Krugman's Wrong: U.S. Credit Problems Aren't Similar to Ireland's

by: Andy Harless

Up until now, Paul Krugman’s writings on the current economic crisis have always made sense to me. Not that I always agreed with him, but I understood the logic of what he was saying.

He has suddenly lost me. In a New York Times op-ed column on Sunday, he argues that, in a worst-case scenario, the US could become like Ireland: unable to stimulate its economy out of recession/depression because fiscal policy is constrained by the need to satisfy the government’s creditors. I understand why this is happening in Ireland. I don’t understand how it could happen in the US.

There are a couple of huge differences between the US and Ireland, macroeconomically speaking – differences which, to my mind, render the two nations not even remotely comparable, even under an extreme hypothetical scenario. First, the US is much larger than Ireland, a much larger part of the world economy and much more self-sufficient. Second, the US has its own currency, in which its debts are denominated. Paul Krugman, as much as anyone (if not more), must be aware of the implications of these differences; yet he writes as if they could be ignored.

If our debt-to-GDP ratio rises too high, Prof. Krugman suggests, “we might start facing our own problems with the bond market.” But what problems is he talking about? We surely won’t face the same problem that Ireland faces: namely, that, in order to get enough euros to run our government, we would have to offer high interest rates and engage in austere fiscal policies. We won’t have that problem because we don’t need any euros to run our government and never will. If international lenders lose confidence in the US, the result will be a decline in the value of the dollar, not (unless the Fed and the Treasury allow it to happen) an increase in the interest rate that the Treasury must pay.

We might worry about the declining value of the dollar if there were a problem with inflation in the US. But there’s not, and, as I argue in an earlier post, there isn’t likely to be any time soon. As it is, a decline in the value of the dollar would do for the US exactly what Ireland is unable to do for itself with fiscal policy: it would stimulate the economy and get us out of the recession.

Professor Krugman may disagree with the arguments I made in the earlier post, and he may think that inflationary recession could be a problem for the US. But in that hypothetical event, we’d be dealing with a very different problem than what Ireland is experiencing right now.

The closest analogy I can see would be between leaving the euro (in the case of Ireland) and inflating the dollar (in the case of the US). But the analogy isn’t a close one at all, since the former decision is discrete and nobody thinks it’s going to happen, whereas the latter is a continuum and there are varying opinions on the degree to which it might happen. And if this analogy is what Prof. Krugman has in mind, it seems to me that it is incumbent on him to make it explicit, since it’s hardly something that would be obvious to most readers.

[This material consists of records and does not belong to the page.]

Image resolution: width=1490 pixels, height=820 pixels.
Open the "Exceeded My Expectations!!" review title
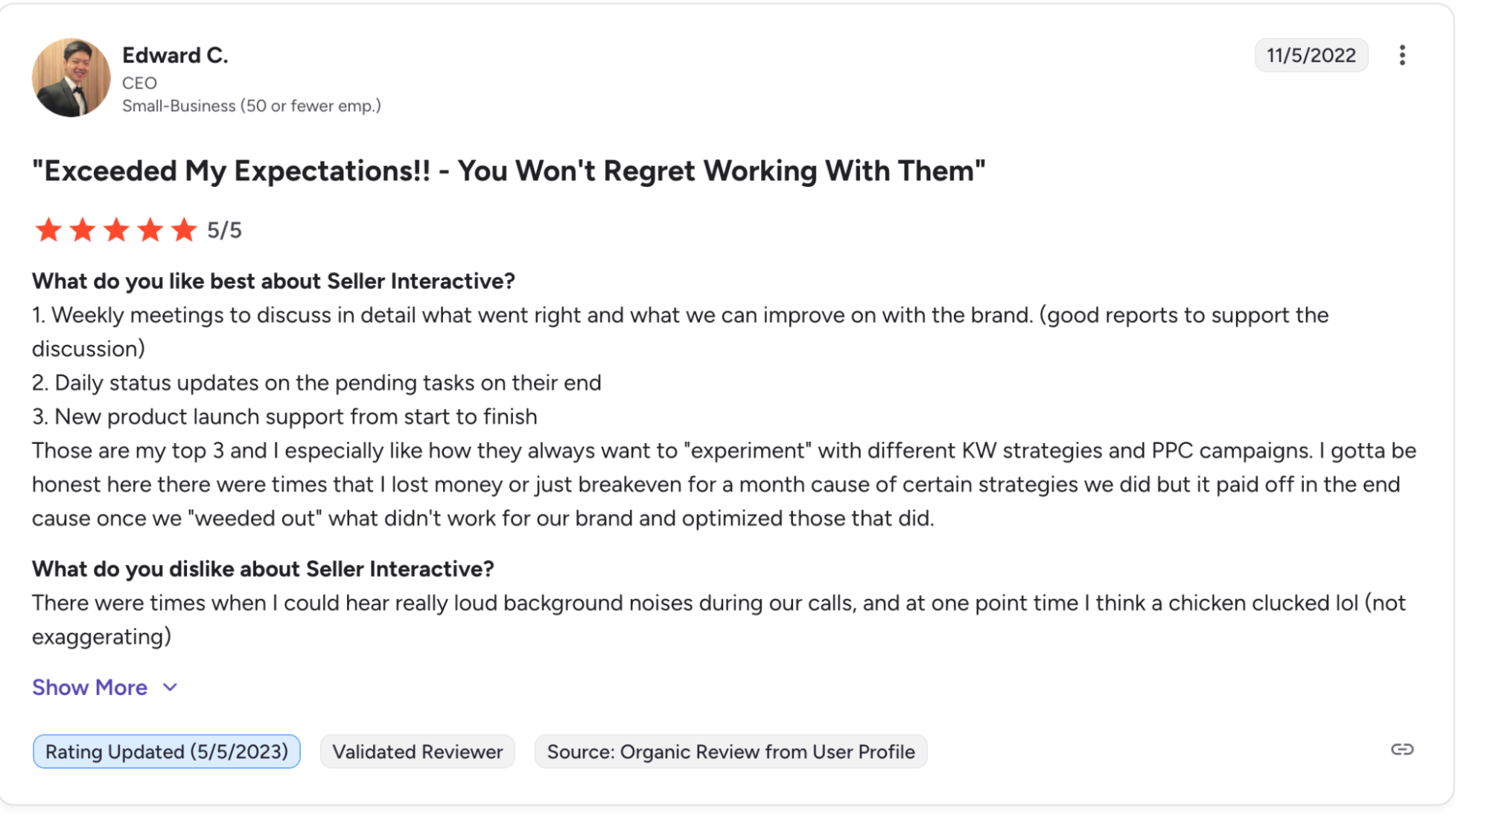[x=509, y=171]
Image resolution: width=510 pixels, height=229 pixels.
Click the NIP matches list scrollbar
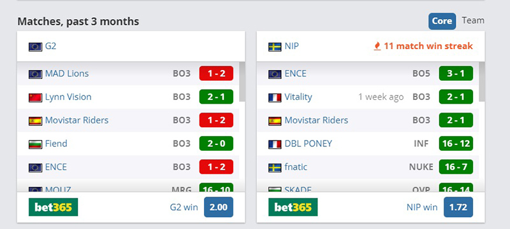click(x=482, y=81)
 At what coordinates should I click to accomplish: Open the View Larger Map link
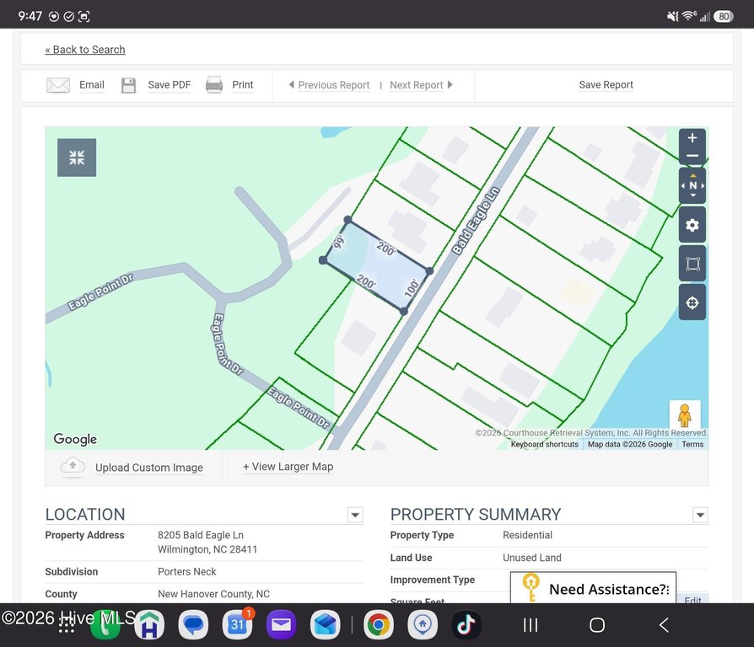tap(288, 467)
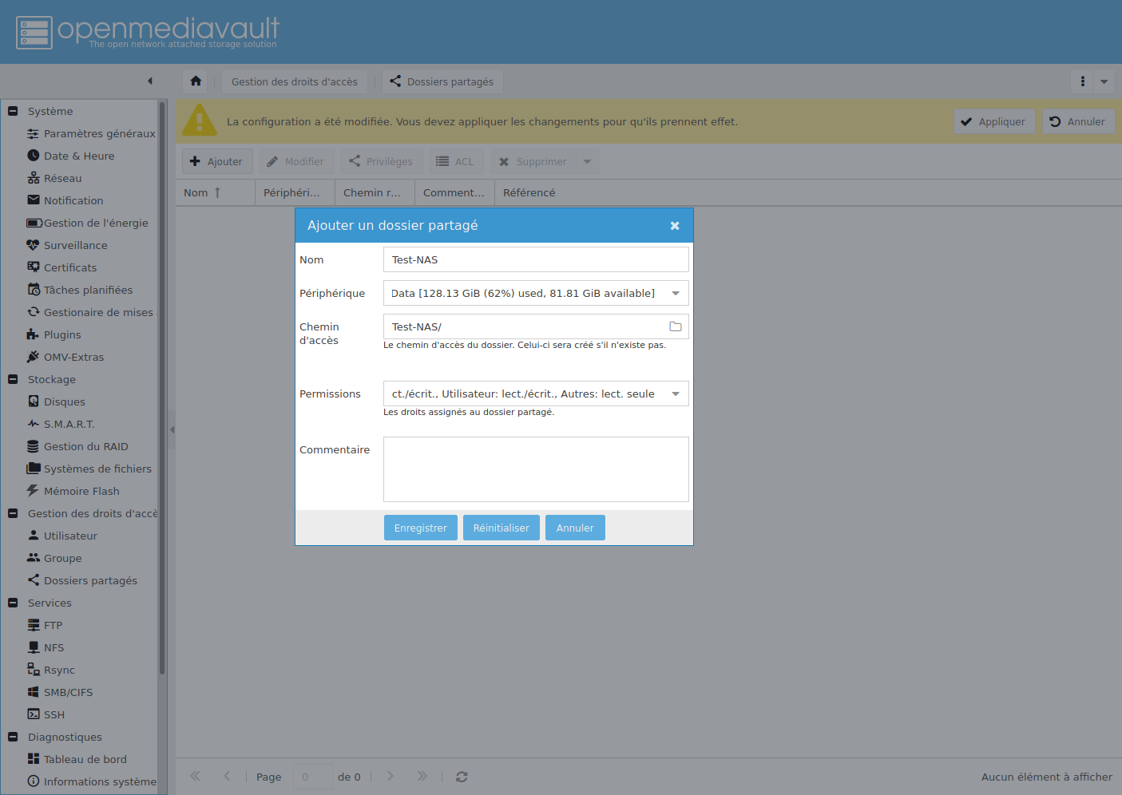The image size is (1122, 795).
Task: Collapse the Système tree section
Action: 13,111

I can imagine a worst-case scenario, one where all the arguments I made in my earlier post turn out to be wrong and the Fed ends up having to choose between serious inflation and serious depression, but that scenario doesn't remind me of what is happening in Ireland.

It’s also worth noting that a lot more has to go wrong in the US, as compared to Ireland, before the US gets to that worst case scenario. In the case of Ireland, it was the collapse of the banking system and the government’s lack of resources in reacting to that collapse (an outcome that Prof. Krugman fears for the US, should current policies prove ineffective). In the US that would just be the beginning. Before we reach the worst case scenario, (1) the rest of the world would have to decide that their sovereign investments are more important than their economic recoveries, so that they would refuse to support a collapsing dollar and instead accept a deterioration of trade with the US; (2) foreign producers would have to pass on most of their increased costs to the US (in contrast to what they did, for example, in the late 1980’s); (3) Americans, despite their newfound thrift, would have to accept most of those increased prices rather than substituting cheaper domestic goods; and (4) US producers would have to raise prices rapidly in spite of weak economic conditions, and keep raising prices despite weakening economic conditions. It’s not impossible, but personally it’s not something I spend much time worrying about.

Disclosure: Through my investment and management role in a Treasury directional pooled investment vehicle and through my role as Chief Economist at Atlantic Asset Management, which generally manages fixed income portfolios for its clients, I have direct or indirect interests in various fixed income instruments, which may be impacted by the issues discussed herein. The views expressed herein are entirely my own opinions and may not represent the views of Atlantic Asset Management.